Pitchfork has always been an anal-retentive, numbers-driven machine. Their reviews suggest that there’s a significant gulf between an album given a 6.4 and an album given a 6.5. They draft lists compulsively, attaching stone-cold numerical rankings to albums that emerge from very different contexts. And their reviews often read like a baseball player’s stat sheet, full of record label catalogue numbers, precise recording dates, gear specs, and other obscure figures that make Pitchfork a closer cousin to Sabermetrics, than, say, Rolling Stone. Talking about music in numerical terms codes Pitchfork’s discourse as masculine. That’s not to say that women are scared off by numbers, but geeking out over numbers has long been culturally framed as a “male” activity. (Are there female stat geeks? Sure. But not a very large percentage, we’d guess.) And aside from the issue of gender, discussing music through math simply feels bloodless. In the Pitchforkian approach, music isn’t something to be enjoyed, it’s something to be catalogued. Records aren’t a source of pleasure, they’re widgets that need to be placed into vertically-descending cubbyholes.
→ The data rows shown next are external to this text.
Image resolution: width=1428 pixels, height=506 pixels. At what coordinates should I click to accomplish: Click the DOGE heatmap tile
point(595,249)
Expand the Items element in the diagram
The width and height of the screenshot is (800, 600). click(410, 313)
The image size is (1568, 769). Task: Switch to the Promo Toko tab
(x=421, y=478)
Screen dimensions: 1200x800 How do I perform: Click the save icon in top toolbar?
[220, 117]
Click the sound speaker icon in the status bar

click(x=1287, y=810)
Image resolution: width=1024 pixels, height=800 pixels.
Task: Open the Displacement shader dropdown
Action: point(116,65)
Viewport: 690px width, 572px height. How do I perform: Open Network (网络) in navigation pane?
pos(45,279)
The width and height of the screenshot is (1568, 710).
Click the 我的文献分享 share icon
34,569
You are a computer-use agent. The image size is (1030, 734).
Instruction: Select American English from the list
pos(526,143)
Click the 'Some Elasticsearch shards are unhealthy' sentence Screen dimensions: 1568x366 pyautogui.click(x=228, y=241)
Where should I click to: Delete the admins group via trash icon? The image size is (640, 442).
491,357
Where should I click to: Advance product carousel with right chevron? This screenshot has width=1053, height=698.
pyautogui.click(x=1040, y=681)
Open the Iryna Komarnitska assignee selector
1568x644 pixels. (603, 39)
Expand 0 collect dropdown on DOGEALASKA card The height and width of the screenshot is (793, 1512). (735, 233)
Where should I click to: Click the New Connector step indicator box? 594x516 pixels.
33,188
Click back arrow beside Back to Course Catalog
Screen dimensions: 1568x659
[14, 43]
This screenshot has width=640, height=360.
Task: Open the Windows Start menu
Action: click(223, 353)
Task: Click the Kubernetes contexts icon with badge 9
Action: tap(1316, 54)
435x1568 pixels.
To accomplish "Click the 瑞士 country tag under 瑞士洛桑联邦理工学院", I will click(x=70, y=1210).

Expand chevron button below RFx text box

Yes, in the Pitchforkian approach. Can you believe those philistines, reducing art and entertainment to numerical quantification, rather than understanding culture as a battle of White Penises vs. Multihued Vaginas, as all right-thinking people should? The Pitchforkian approach, as opposed to the demographically correct approach of small-minded bureaucratic bean-counters like ourselves, who would squeal with delight if iTunes would allow us to view our library as a color swatch, a pie chart, or a genitalia count so that, in the totally unlikely event that we should ever be tempted to leave some aspects of life unsullied by crude agit-prop, we could quickly be reminded of our priorities. Ooh! Maybe it could even produce a composite sketch based on the racial/sexual makeup of our libraries, so it could sit there in the sidebar and shame us with its gaze!

“Dude, your iTunes composite’s looking a little too White Broheim today! Whassup with that?”

“Aww, man, I know, but I just downloaded some John Denver and Kenny G this morning, so that threw it off. Don’t worry, I’ll add some Voices of Forgotten Worlds later to even it out!”